## Start

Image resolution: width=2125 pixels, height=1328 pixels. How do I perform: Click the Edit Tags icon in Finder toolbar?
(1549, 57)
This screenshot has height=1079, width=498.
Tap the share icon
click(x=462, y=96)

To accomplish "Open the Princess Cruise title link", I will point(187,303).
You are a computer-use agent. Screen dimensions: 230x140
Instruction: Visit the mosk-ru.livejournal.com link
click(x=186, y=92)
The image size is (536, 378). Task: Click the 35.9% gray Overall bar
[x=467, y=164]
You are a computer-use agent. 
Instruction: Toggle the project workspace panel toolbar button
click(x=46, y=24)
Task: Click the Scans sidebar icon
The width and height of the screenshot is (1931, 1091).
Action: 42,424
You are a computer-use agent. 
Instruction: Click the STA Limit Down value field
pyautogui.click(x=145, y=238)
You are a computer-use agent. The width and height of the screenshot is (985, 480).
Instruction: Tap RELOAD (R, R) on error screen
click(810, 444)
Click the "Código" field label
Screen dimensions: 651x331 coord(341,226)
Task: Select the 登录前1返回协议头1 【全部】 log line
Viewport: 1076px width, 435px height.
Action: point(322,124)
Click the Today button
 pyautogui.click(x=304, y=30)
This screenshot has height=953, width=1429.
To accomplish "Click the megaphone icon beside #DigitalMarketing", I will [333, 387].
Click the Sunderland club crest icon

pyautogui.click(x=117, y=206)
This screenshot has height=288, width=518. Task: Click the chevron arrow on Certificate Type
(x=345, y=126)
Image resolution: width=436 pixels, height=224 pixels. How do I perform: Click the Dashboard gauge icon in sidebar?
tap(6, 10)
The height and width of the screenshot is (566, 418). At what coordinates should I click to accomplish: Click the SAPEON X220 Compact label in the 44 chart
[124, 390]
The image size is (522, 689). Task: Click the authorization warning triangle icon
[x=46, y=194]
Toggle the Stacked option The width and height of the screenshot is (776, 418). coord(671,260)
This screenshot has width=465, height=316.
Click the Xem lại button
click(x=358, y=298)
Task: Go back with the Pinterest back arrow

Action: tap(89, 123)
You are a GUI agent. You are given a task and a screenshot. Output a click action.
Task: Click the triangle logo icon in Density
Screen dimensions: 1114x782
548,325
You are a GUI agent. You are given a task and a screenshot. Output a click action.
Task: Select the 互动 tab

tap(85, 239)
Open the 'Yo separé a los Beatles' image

## End

EXERCISE AIM: Rewrite every line of the records above as a Markdown table with two columns, Row and Line, numbering each row and omitting blank lines.

TASK OUTPUT:
| Row | Line |
|---|---|
| 1 | Image resolution: width=2125 pixels, height=1328 pixels. How do I perform: Click the Edit Tags icon in Finder toolbar? |
| 2 | (1549, 57) |
| 3 | This screenshot has height=1079, width=498. |
| 4 | Tap the share icon |
| 5 | click(x=462, y=96) |
| 6 | To accomplish "Open the Princess Cruise title link", I will point(187,303). |
| 7 | You are a computer-use agent. Screen dimensions: 230x140 |
| 8 | Instruction: Visit the mosk-ru.livejournal.com link |
| 9 | click(x=186, y=92) |
| 10 | The image size is (536, 378). Task: Click the 35.9% gray Overall bar |
| 11 | [x=467, y=164] |
| 12 | You are a computer-use agent.  |
| 13 | Instruction: Toggle the project workspace panel toolbar button |
| 14 | click(x=46, y=24) |
| 15 | Task: Click the Scans sidebar icon |
| 16 | The width and height of the screenshot is (1931, 1091). |
| 17 | Action: 42,424 |
| 18 | You are a computer-use agent.  |
| 19 | Instruction: Click the STA Limit Down value field |
| 20 | pyautogui.click(x=145, y=238) |
| 21 | You are a computer-use agent. The width and height of the screenshot is (985, 480). |
| 22 | Instruction: Tap RELOAD (R, R) on error screen |
| 23 | click(810, 444) |
| 24 | Click the "Código" field label |
| 25 | Screen dimensions: 651x331 coord(341,226) |
| 26 | Task: Select the 登录前1返回协议头1 【全部】 log line |
| 27 | Viewport: 1076px width, 435px height. |
| 28 | Action: point(322,124) |
| 29 | Click the Today button |
| 30 |  pyautogui.click(x=304, y=30) |
| 31 | This screenshot has height=953, width=1429. |
| 32 | To accomplish "Click the megaphone icon beside #DigitalMarketing", I will [333, 387]. |
| 33 | Click the Sunderland club crest icon |
| 34 | pyautogui.click(x=117, y=206) |
| 35 | This screenshot has height=288, width=518. Task: Click the chevron arrow on Certificate Type |
| 36 | (x=345, y=126) |
| 37 | Image resolution: width=436 pixels, height=224 pixels. How do I perform: Click the Dashboard gauge icon in sidebar? |
| 38 | tap(6, 10) |
| 39 | The height and width of the screenshot is (566, 418). At what coordinates should I click to accomplish: Click the SAPEON X220 Compact label in the 44 chart |
| 40 | [124, 390] |
| 41 | The image size is (522, 689). Task: Click the authorization warning triangle icon |
| 42 | [x=46, y=194] |
| 43 | Toggle the Stacked option The width and height of the screenshot is (776, 418). coord(671,260) |
| 44 | This screenshot has width=465, height=316. |
| 45 | Click the Xem lại button |
| 46 | click(x=358, y=298) |
| 47 | Task: Go back with the Pinterest back arrow |
| 48 | Action: tap(89, 123) |
| 49 | You are a GUI agent. You are given a task and a screenshot. Output a click action. |
| 50 | Task: Click the triangle logo icon in Density |
| 51 | Screen dimensions: 1114x782 |
| 52 | 548,325 |
| 53 | You are a GUI agent. You are given a task and a screenshot. Output a click action. |
| 54 | Task: Select the 互动 tab |
| 55 | tap(85, 239) |
| 56 | Open the 'Yo separé a los Beatles' image |